= Black Ops (Rolemaster) =

Black Ops is a 1997 role-playing game supplement published by Iron Crown Enterprises for Rolemaster.

==Contents==
Black Ops is a supplement in which a modern espionage setting explores a gritty world of covert operations filled with political intrigue, subterfuge, and lethal consequences. It offers detailed rules changes for espionage gameplay, including new character professions, skills, and training packages. It delivers new weapon tables—flamethrowers, grenades, rocket launchers, and demolition charges—alongside an extensive gear list ranging from specialized ammo to spy gadgets and pharmaceuticals. It features meticulous research on global intelligence services and terrorist organizations.

==Publication history==
Shannon Appelcline noted that after they released the Rolemaster Standard Rules in 1995, "ICE tried to duplicate their old formula for success. Named companions collected coherent sets of rules, from the Arcane Companion (1995) to the Mentalism Companion (1998).
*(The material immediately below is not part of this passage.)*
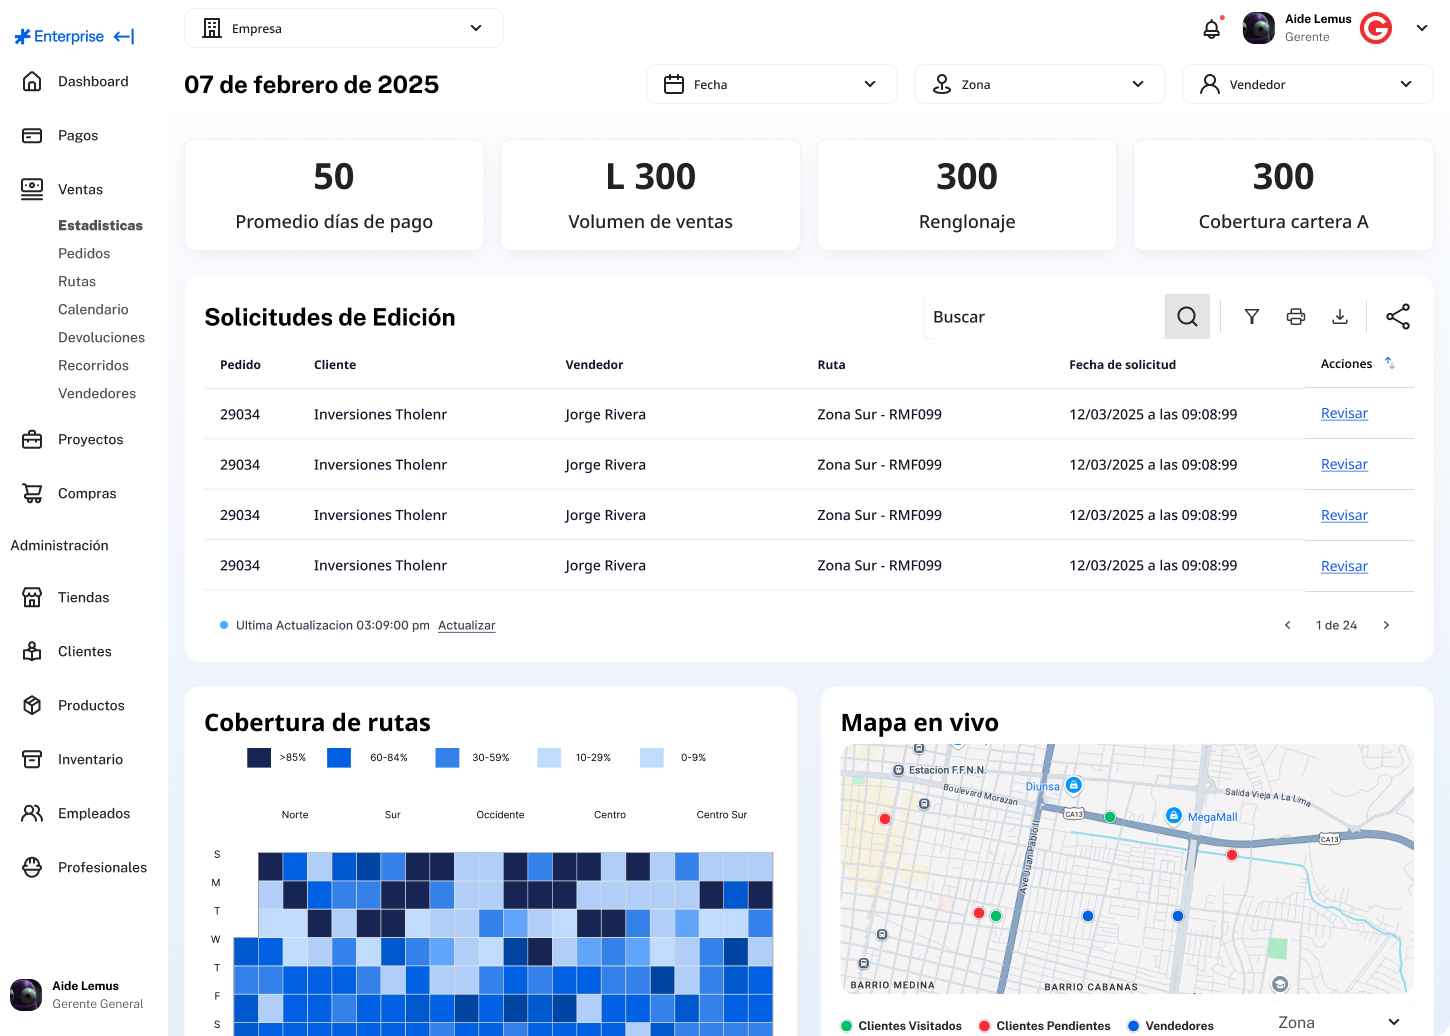Click Revisar link in the first row
Image resolution: width=1450 pixels, height=1036 pixels.
(x=1344, y=414)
New RMSS genre books expanded the system to totally new settings, including Black Ops (1997) and Pulp Adventures (1997)."

==Reception==
Gary O'Connell reviewed Black Ops for Arcane magazine, rating it a 5 out of 10 overall, and stated that "Where the book excels is on its exhaustive analysis of the world’s security agencies from MI5 to Mossad and the terrorist organisations from ETA to the IRA that take up so much of their time since the Cold War ended. It is a shame Black Ops content and few uninspiring scenarios fail to express the excitement and drama of playing a Spy."